Re: Looking for Unambiguous Non-LR(k) Grammar cfc@world.std.com (Chris F Clark) (1998-11-07) |

From: | Chris F Clark <cfc@world.std.com> |

Newsgroups: | comp.compilers |

Date: | 7 Nov 1998 01:29:14 -0500 |

Organization: | The World Public Access UNIX, Brookline, MA |

References: | <Pine.BSI.3.91.981030111345.22214J-100000@ivan.iecc.com> 98-11-044 |

Keywords: | parse |

Zem Laski wrote (quoting others):

*> > > Can anyone think of a context-free grammar that is unambiguous, and yet*

*> > > not part of LR(k)?*

*> > Sure. Let C be an LR(k) C grammar, and P be an LR(k) Pascal grammar (or*

*> > any other two languages you want):*

*> > program:: C "C"*

*> > | P "Pascal"*

*> Why isn't this grammar in LR(k)?

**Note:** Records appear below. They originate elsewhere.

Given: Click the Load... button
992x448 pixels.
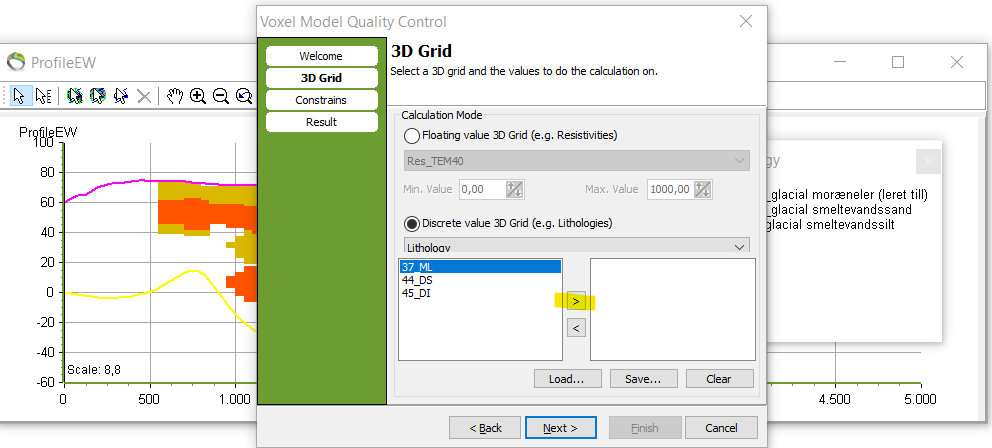Looking at the screenshot, I should pyautogui.click(x=567, y=379).
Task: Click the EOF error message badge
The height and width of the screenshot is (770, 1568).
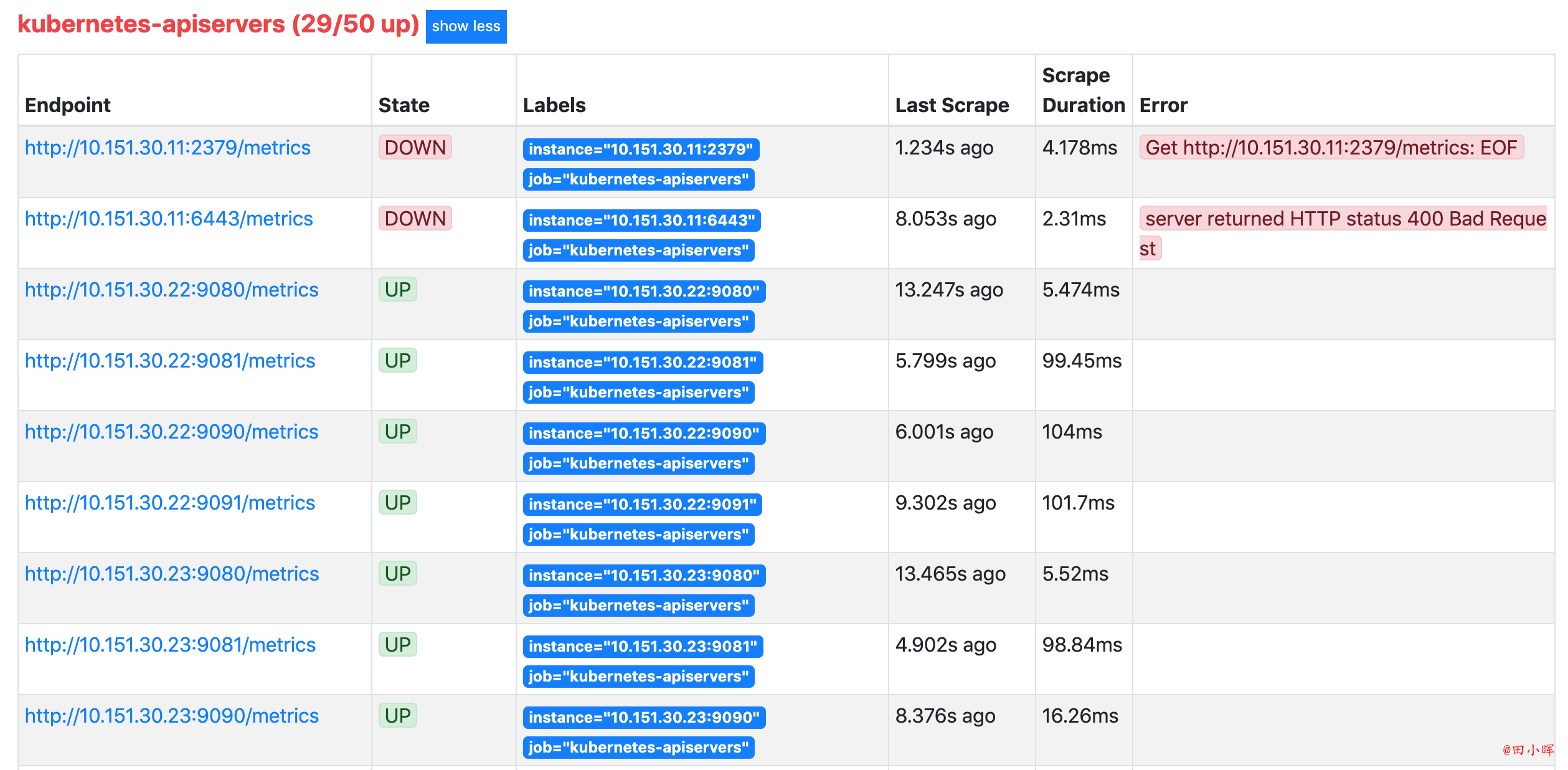Action: tap(1331, 148)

If C is LR(k) and P is LR(k), then*

*> program is LR(k) too, unless FIRST(C) and FIRST(P) are not disjoint,*

*> in which case program is LR(k + n) for some finite n.*

Actually, the "program" grammar may or may not be LR(k) depending on

the two grammars being merged. The question comes down to whether

there is some text that is both legal to the C and P parts of the

grammar that needs reduction and where only infinite lookahead will

determine which of the two reductions to apply.

An example of that is:

C: C1 C2

C1: "x"

C2: C2 "y" | "y"

P: P1 P2

P1: "x"

P2: P2 "y" | "y"

This problem grammar is not LR(k) for any finite k, since you can have

k y's after the x and before the C or Pascal which tells whether to

reduce the x to a C1 or a P1. The grammar is not ambiguous because

any complete sentence has only one parse (and it belongs to the simple

classes of RR(1) and RL(1), the right-to-left versions of LL and LR).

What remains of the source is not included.